** Opening RECORDED INFORMATION block **

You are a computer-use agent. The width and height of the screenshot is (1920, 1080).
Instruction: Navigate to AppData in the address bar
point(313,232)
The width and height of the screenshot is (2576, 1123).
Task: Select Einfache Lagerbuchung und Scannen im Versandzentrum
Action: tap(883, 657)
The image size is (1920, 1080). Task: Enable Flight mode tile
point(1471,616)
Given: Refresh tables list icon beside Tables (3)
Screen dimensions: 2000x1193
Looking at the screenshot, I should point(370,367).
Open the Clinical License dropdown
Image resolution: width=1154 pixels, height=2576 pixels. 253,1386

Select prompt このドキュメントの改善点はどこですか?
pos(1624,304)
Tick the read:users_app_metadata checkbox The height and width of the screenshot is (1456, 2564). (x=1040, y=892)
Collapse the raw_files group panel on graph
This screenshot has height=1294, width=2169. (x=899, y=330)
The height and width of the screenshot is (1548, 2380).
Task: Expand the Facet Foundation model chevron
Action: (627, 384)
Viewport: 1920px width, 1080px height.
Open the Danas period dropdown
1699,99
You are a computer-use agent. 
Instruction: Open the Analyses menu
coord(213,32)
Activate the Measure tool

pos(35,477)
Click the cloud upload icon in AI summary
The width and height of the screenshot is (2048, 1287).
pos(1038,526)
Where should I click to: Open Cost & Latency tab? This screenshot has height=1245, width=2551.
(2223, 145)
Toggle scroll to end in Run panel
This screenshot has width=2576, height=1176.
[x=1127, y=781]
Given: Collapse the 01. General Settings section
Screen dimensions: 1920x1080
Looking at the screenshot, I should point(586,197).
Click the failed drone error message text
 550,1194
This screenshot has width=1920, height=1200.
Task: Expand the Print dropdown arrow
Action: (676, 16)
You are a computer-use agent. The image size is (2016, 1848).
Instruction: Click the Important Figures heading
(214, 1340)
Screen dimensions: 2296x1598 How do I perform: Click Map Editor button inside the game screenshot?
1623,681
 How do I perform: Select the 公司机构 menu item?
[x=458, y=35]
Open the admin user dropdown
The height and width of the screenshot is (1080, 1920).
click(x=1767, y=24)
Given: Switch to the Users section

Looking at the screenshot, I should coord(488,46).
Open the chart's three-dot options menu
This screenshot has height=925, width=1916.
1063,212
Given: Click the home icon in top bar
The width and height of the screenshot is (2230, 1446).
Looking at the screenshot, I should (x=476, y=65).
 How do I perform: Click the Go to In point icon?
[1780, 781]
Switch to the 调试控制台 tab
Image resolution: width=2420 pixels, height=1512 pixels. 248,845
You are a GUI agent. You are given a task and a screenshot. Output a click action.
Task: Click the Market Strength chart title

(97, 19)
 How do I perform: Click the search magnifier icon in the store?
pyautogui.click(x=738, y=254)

** Closing RECORDED INFORMATION block **

*WORK INSTRUCTION*.
Above are the records; restate each one exactly.

*RESULT OF THE TASK*.
You are a computer-use agent. The width and height of the screenshot is (1920, 1080).
Instruction: Navigate to AppData in the address bar
point(313,232)
The width and height of the screenshot is (2576, 1123).
Task: Select Einfache Lagerbuchung und Scannen im Versandzentrum
Action: tap(883, 657)
The image size is (1920, 1080). Task: Enable Flight mode tile
point(1471,616)
Given: Refresh tables list icon beside Tables (3)
Screen dimensions: 2000x1193
Looking at the screenshot, I should point(370,367).
Open the Clinical License dropdown
Image resolution: width=1154 pixels, height=2576 pixels. 253,1386

Select prompt このドキュメントの改善点はどこですか?
pos(1624,304)
Tick the read:users_app_metadata checkbox The height and width of the screenshot is (1456, 2564). (x=1040, y=892)
Collapse the raw_files group panel on graph
This screenshot has height=1294, width=2169. (x=899, y=330)
The height and width of the screenshot is (1548, 2380).
Task: Expand the Facet Foundation model chevron
Action: (627, 384)
Viewport: 1920px width, 1080px height.
Open the Danas period dropdown
1699,99
You are a computer-use agent. 
Instruction: Open the Analyses menu
coord(213,32)
Activate the Measure tool

pos(35,477)
Click the cloud upload icon in AI summary
The width and height of the screenshot is (2048, 1287).
pos(1038,526)
Where should I click to: Open Cost & Latency tab? This screenshot has height=1245, width=2551.
(2223, 145)
Toggle scroll to end in Run panel
This screenshot has width=2576, height=1176.
[x=1127, y=781]
Given: Collapse the 01. General Settings section
Screen dimensions: 1920x1080
Looking at the screenshot, I should point(586,197).
Click the failed drone error message text
 550,1194
This screenshot has width=1920, height=1200.
Task: Expand the Print dropdown arrow
Action: (676, 16)
You are a computer-use agent. The image size is (2016, 1848).
Instruction: Click the Important Figures heading
(214, 1340)
Screen dimensions: 2296x1598 How do I perform: Click Map Editor button inside the game screenshot?
1623,681
 How do I perform: Select the 公司机构 menu item?
[x=458, y=35]
Open the admin user dropdown
The height and width of the screenshot is (1080, 1920).
click(x=1767, y=24)
Given: Switch to the Users section

Looking at the screenshot, I should coord(488,46).
Open the chart's three-dot options menu
This screenshot has height=925, width=1916.
1063,212
Given: Click the home icon in top bar
The width and height of the screenshot is (2230, 1446).
Looking at the screenshot, I should (x=476, y=65).
 How do I perform: Click the Go to In point icon?
[1780, 781]
Switch to the 调试控制台 tab
Image resolution: width=2420 pixels, height=1512 pixels. 248,845
You are a GUI agent. You are given a task and a screenshot. Output a click action.
Task: Click the Market Strength chart title

(97, 19)
 How do I perform: Click the search magnifier icon in the store?
pyautogui.click(x=738, y=254)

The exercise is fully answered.